There are multiple limitations to this study. First, while glycemic data for the 12 months prior to intervention is presented as a historical control, this pre-post study lacks a control group for comparison of outcomes during the intervention period, as it was performed as part of a real-world clinical operations initiative. This limits conclusions about improvements in clinical outcomes being attributed to DCN intervention. Second, the intervention described may have limited generalizability outside of a large integrated health network such as the VA, as it requires a focus on quality of care over volume, and much of the collaborative care would not be compensated in settings with traditional fee-for-service models. Relatedly, we were not able to assess the number of DSMES hours received by each participant as these services were not billed separately, and thus could not discretely examine the specific impact of DSMES on clinical outcomes. Further, a robust unified electronic medical record system and ease of availability of telehealth tools to operationalize this approach may not be available in many non-VA settings. Finally, as is common in studies within VA, the cohort was primarily white and male. Although the demographics of our study population closely match demographics of the surrounding counties according to recent U.S. Census Bureau estimates, this may limit the generalizability of these results.36,37 If DCN were to be implemented in rural areas with more racial and ethnic diversity, the intervention may need to be modified to ensure that the needs of participants of all backgrounds are met. One potential opportunity to enhance outcomes for patients who are members of racial and ethnic minority groups may be adaptation of a peer support component into DCN structure, as peer support integrated with DSMES has been shown to improve HbA1c especially among patients who identify as Hispanic or as members of racial minority groups.38

Conclusion & Future Directions

While the benefits of multidisciplinary diabetes team care are well established, geographic, and other access barriers prevent many patients from reaping the benefits of this approach. Using the Chronic Care Model framework, DCN aims to overcome these barriers by integrating remote diabetes specialty team care, including DSMES and pharmacologic management, into the primary care environment for rural Veterans. Participants in DCN, who were already receiving comprehensive primary care, had significant improvements in glycemia and some other clinical outcomes over the intervention period. In addition, DCN expanded the reach of a centrally located diabetes specialty care team, including DCES, CRNP and endocrinologist, to rural patients without requiring internet access. While further studies with appropriate control comparisons are needed to validate the impact on clinical outcomes, this study demonstrates the potential of using modern tools, including patient data registries and virtual team huddles, to facilitate care partnerships between a centrally located team of diabetes specialists and local care providers. The DCN model is one example of the central role that DCES will play in technology-enabled multidisciplinary collaborative care, which will be foundational to the future of diabetes care within integrated health systems.

Funding:

No external funding was received to support this intervention, as this work was performed as part of a clinical operations initiative. Dr. Zupa’s time on this analysis and publication was supported by by the National Center For Advancing Translational Sciences of the National Institutes of Health under Award Number KL2TR001856. The content is solely the responsibility of the authors and does not necessarily represent the official views of the National Institutes of Health.
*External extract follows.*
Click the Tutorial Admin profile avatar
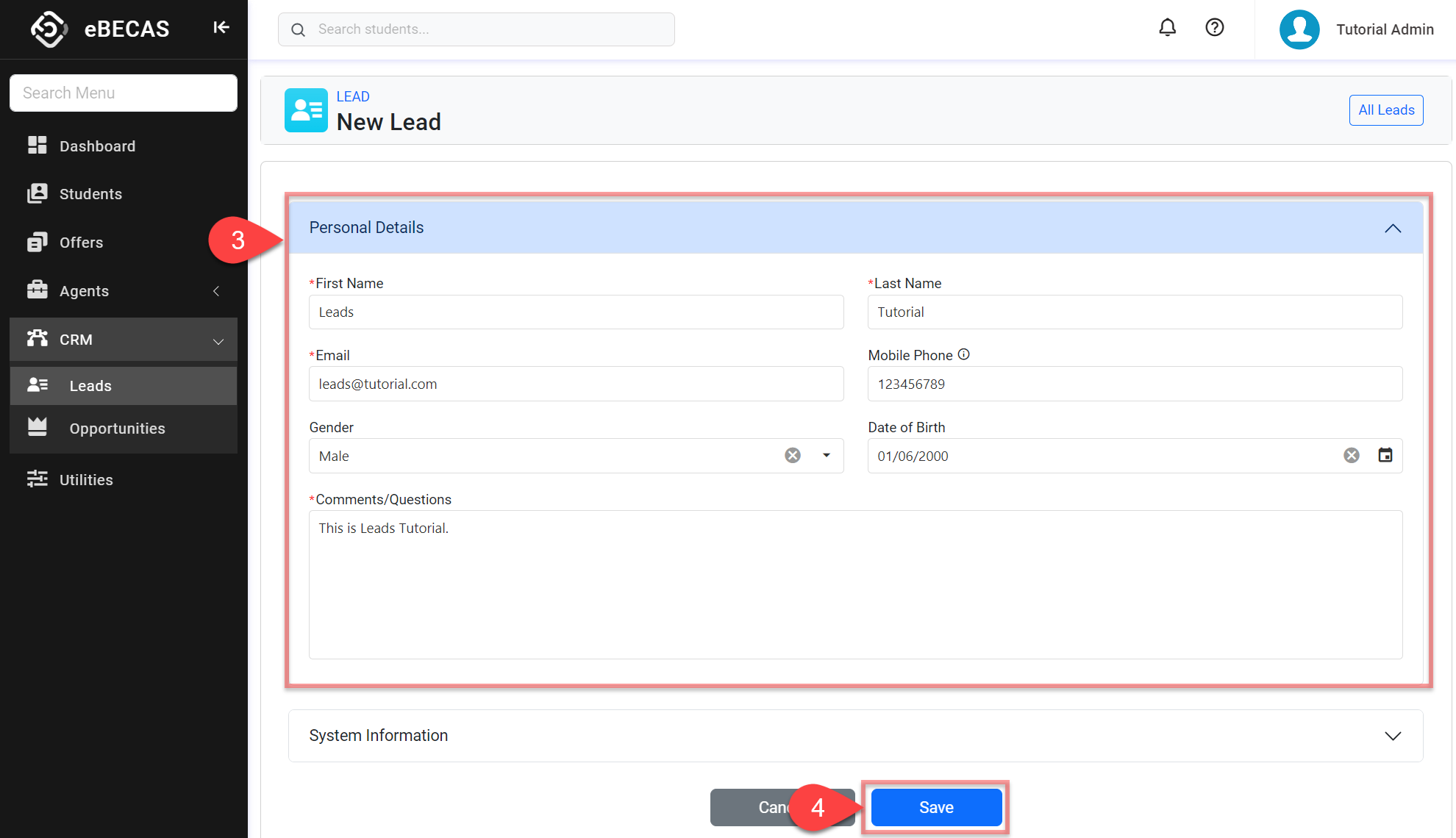Image resolution: width=1456 pixels, height=838 pixels. [x=1299, y=29]
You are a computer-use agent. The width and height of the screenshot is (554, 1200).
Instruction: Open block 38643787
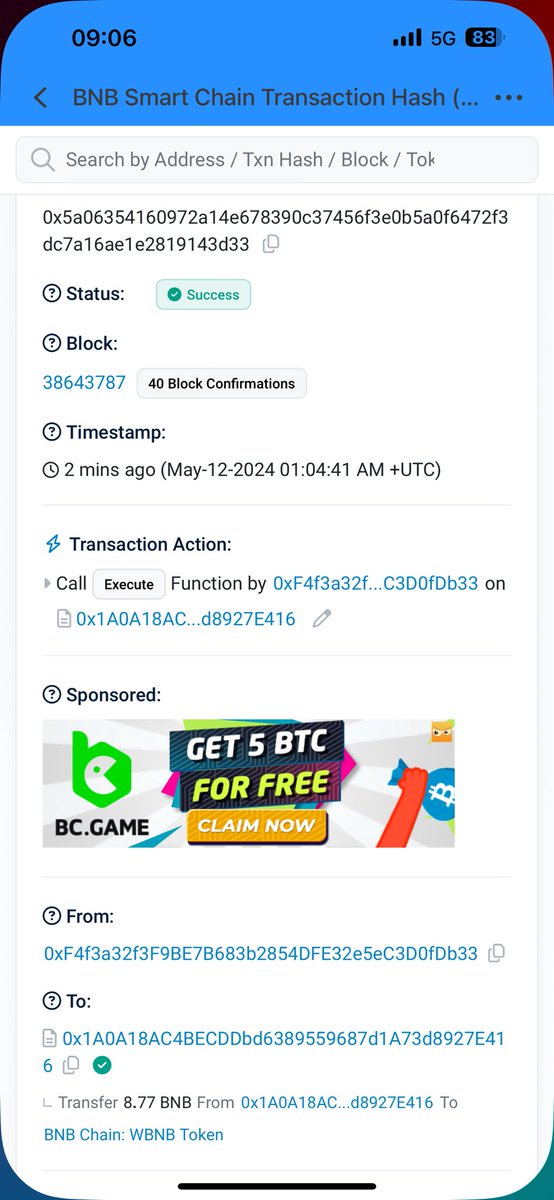click(x=84, y=382)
In addition, the views expressed in this article are those of the authors and do not necessarily reflect the position or policy of the Department of Veterans Affairs or the United States government.

Footnotes

Declaration of Conflicting Interests: The Authors declare that there is no conflict of interest.

Prior presentation: This work was presented in limited abstract form at the Association of Diabetes Care and Education Specialists Annual Conference, August 12-15, 2020and the American Diabetes Association 79th Annual Scientific Sessions, June 7-11, 2019.